An efficient design procedure to implement the fractional-order chaotic jerk systems with the programmable analog platform


Korkmaz N. , Saçu İ. E.

Chaos Theory and Applications, vol.3, no.2, pp.59-66, 2021 (Refereed Journals of Other Institutions)

  • Publication Type: Article / Article
  • Volume: 3 Issue: 2
  • Publication Date: 2021
  • Doi Number: 10.51537/chaos.971441
  • Title of Journal : Chaos Theory and Applications
  • Page Numbers: pp.59-66

Abstract

An effective design procedure has been introduced for implementing the fractional order integrator structures with a modified low pass filters (LPFs) and its functionality is verified by realizing a fractional-order chaotic system. In these applications, the state variables of the fractional-order Sprott’s Jerk system are emulated by these first order LPFs. Since the discrete device based designs have the hard adjustment features and the circuit complexities; the realizations of these LPFs are carried out with the Field Programmable Analog Arrays (FPAAs), sensitively. Hence, the introduced LPF based method has been applied to the fractional order Sprott’s Jerk systems and these fractional-order systems, which are built by the several nonlinear functions, have been implemented with a programmable analog device.
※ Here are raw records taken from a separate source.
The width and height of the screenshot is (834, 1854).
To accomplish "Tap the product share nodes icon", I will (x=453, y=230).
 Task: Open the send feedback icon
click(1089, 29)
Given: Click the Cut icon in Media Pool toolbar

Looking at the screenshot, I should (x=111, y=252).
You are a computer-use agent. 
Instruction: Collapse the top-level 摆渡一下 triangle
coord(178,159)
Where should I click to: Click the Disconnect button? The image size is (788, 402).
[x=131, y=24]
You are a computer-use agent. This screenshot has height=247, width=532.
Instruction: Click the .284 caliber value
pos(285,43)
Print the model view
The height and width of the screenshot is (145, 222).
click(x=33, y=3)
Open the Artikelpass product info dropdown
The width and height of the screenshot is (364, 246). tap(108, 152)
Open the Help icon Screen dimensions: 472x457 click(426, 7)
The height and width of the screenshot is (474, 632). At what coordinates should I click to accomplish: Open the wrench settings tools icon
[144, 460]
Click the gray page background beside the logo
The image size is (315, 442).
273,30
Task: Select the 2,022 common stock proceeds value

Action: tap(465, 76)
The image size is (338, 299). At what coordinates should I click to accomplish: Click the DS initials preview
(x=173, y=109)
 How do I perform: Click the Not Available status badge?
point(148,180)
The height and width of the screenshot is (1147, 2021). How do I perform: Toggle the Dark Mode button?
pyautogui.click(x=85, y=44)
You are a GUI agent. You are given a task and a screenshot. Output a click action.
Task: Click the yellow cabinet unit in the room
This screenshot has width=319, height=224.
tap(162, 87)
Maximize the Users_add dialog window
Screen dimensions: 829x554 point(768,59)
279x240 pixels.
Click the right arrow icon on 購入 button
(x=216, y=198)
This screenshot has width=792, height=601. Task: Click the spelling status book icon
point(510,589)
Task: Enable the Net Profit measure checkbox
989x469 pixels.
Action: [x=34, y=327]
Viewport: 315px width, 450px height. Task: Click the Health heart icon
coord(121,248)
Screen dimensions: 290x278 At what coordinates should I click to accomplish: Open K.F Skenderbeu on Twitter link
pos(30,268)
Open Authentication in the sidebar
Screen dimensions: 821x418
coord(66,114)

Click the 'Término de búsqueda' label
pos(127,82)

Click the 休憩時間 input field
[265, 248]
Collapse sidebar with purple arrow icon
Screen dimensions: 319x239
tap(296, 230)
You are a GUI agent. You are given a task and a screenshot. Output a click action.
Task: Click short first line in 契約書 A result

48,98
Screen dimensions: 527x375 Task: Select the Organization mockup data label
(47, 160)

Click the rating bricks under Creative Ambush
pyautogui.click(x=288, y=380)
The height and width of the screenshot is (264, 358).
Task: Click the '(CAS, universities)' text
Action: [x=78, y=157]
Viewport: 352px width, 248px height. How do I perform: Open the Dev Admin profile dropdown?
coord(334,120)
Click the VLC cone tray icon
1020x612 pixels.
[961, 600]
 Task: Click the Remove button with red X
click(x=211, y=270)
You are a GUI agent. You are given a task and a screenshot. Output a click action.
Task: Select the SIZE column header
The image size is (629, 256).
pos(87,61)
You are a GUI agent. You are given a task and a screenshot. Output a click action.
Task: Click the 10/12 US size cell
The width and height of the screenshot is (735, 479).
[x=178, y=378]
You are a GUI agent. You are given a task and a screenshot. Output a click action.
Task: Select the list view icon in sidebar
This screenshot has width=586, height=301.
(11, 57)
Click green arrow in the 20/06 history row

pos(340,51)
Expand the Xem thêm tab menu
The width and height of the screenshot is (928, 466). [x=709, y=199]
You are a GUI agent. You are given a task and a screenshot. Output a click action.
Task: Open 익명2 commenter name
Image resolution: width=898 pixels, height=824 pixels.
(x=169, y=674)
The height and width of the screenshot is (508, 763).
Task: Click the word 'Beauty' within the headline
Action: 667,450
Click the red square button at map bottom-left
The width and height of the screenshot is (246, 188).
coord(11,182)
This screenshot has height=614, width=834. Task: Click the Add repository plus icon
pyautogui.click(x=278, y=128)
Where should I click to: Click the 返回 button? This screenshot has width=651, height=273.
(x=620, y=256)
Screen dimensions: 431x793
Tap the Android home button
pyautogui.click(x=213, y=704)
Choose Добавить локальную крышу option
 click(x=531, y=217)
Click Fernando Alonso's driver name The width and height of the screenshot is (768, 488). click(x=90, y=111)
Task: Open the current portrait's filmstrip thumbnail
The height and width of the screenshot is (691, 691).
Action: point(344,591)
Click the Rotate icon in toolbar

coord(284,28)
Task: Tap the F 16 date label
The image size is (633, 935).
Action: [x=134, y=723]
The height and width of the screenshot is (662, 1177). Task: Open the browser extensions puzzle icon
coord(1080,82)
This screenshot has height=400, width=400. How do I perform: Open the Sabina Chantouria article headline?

In this context, the minimum fractional-orders of the Sprott’s Jerk systems are calculated by considering the stability of the fractional-order nonlinear systems. After that, these systems are simulated by employing the Grünwald-Letnikov (G-L) fractional derivative method by using a common fractional-order. Thus, the stability analyses of the fractional-order Sprott’s Jerk system are supported by the numerical simulation results. After the numerical simulation stage, the design procedures of the FPAA based implementations of the Sprott’s Jerk systems have been dealt with in detail. Finally, thanks to the introduced first-order LPF method, the hardware realizations of the Sprott’s Jerk systems have been achieved successfully with a single FPAA device.